● **Work required**: In the entries below, find the line with "Task: Click the Analytics logo icon", then set it down exactly along with each line after it to the end, skipping any pictures.

***** Given data

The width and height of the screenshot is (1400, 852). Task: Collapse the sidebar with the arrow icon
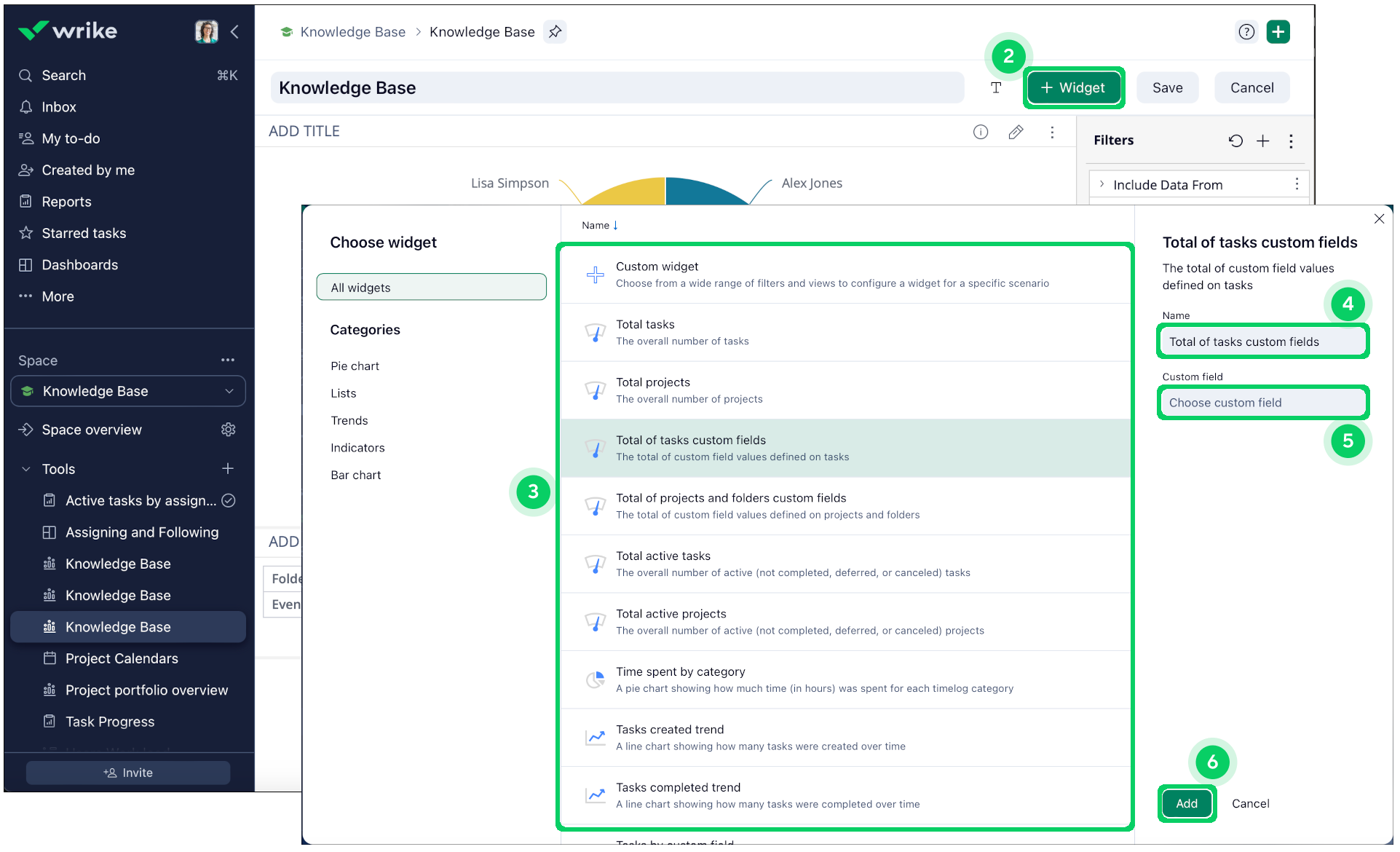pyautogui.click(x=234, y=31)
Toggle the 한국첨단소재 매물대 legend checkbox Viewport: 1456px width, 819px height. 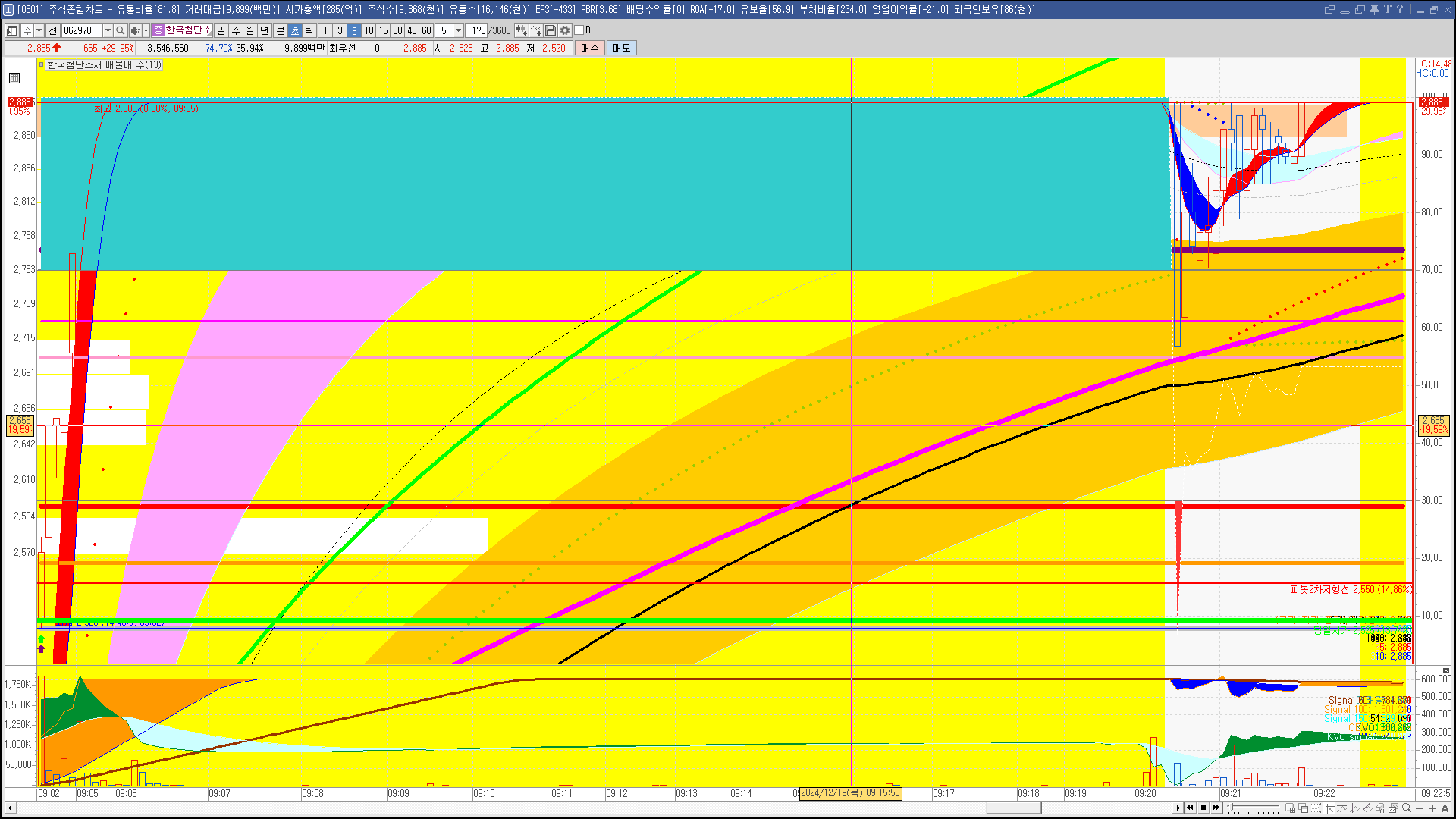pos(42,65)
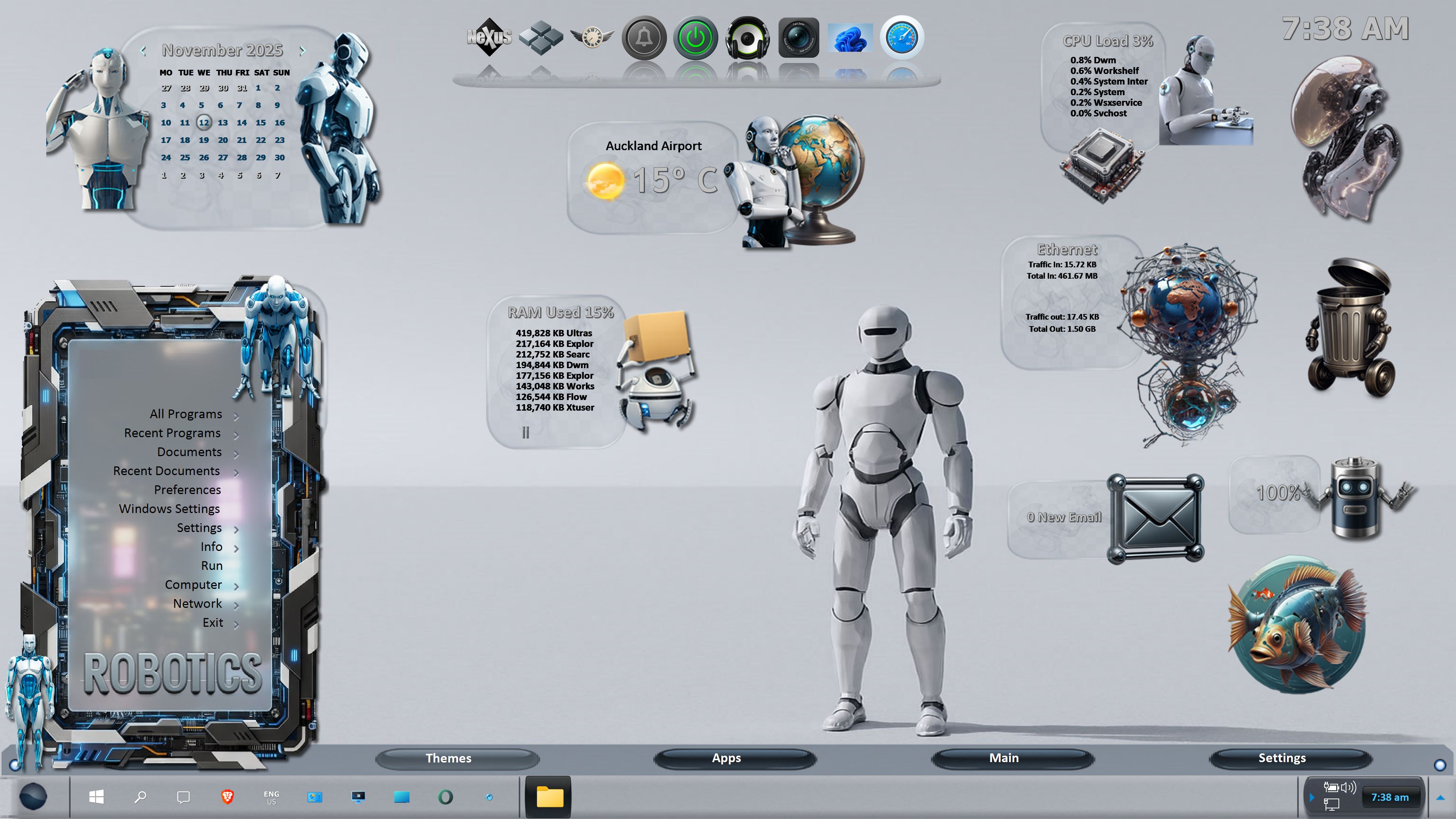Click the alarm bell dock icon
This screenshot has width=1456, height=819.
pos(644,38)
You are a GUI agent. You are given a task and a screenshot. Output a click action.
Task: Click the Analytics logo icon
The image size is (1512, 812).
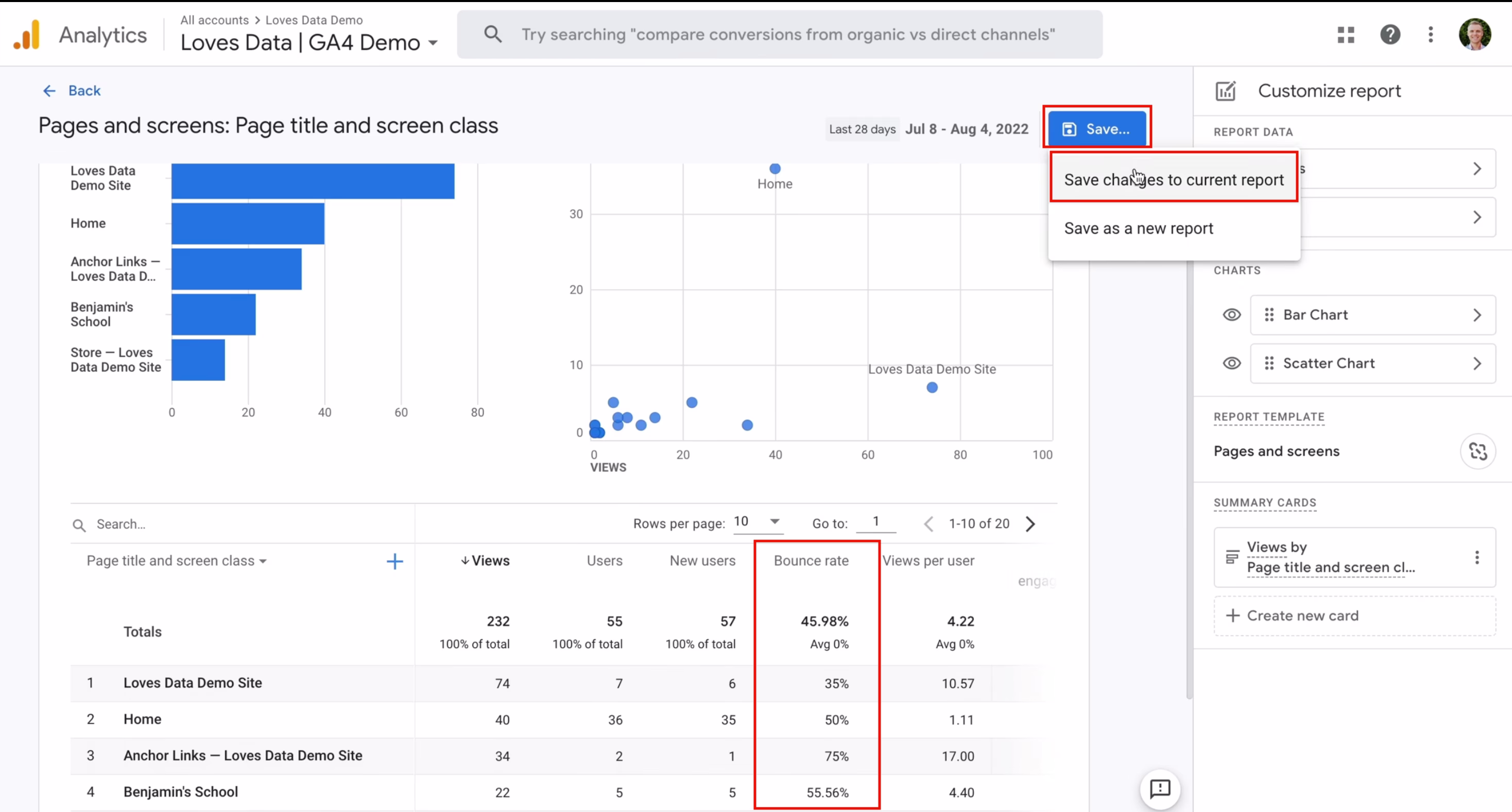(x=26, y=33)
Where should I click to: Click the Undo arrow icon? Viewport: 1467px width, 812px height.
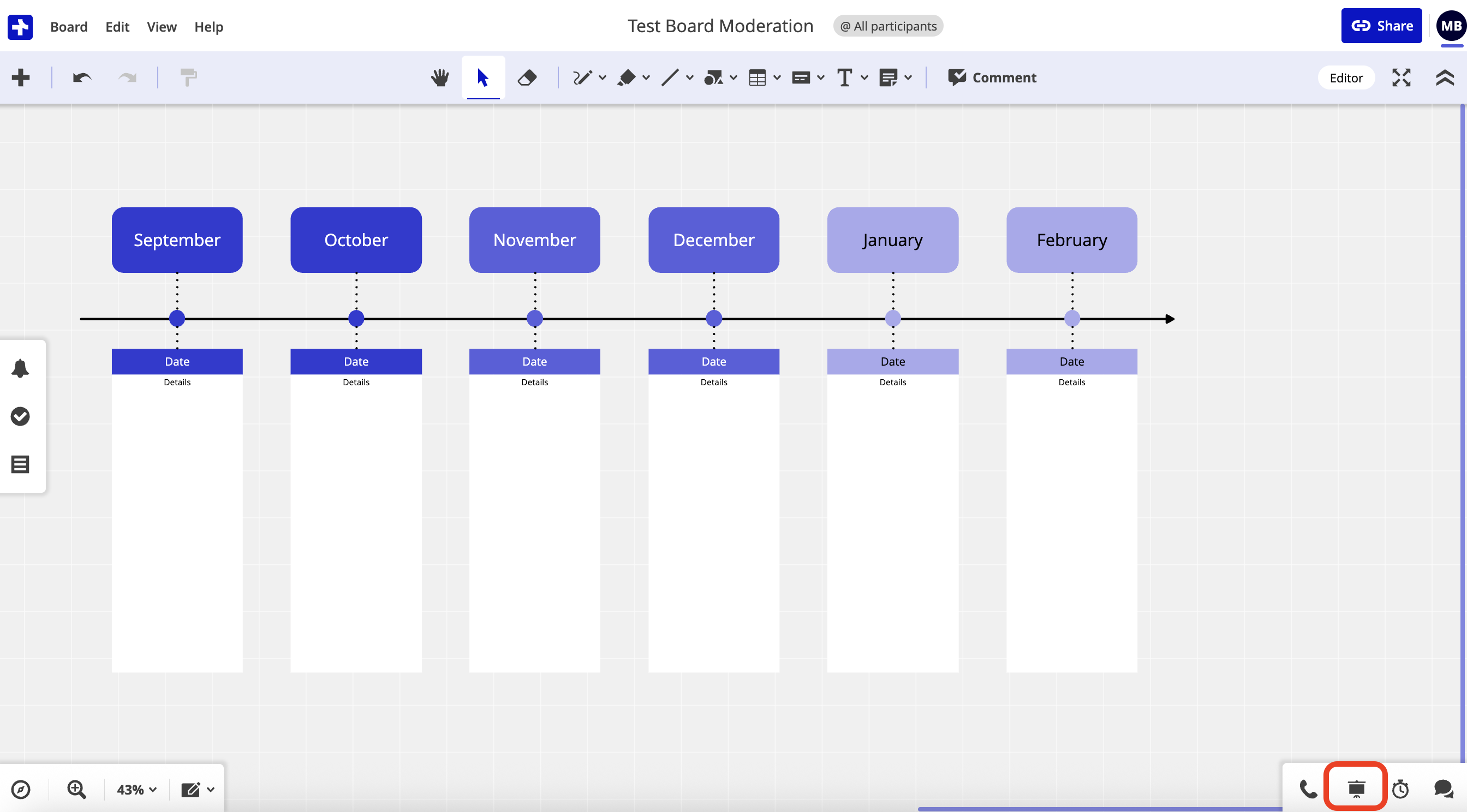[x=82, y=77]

**********

● **Exercise response**:
Task: Click the Analytics logo icon
The image size is (1512, 812).
(x=26, y=33)
Where should I click to: Click the Undo arrow icon? Viewport: 1467px width, 812px height.
[x=82, y=77]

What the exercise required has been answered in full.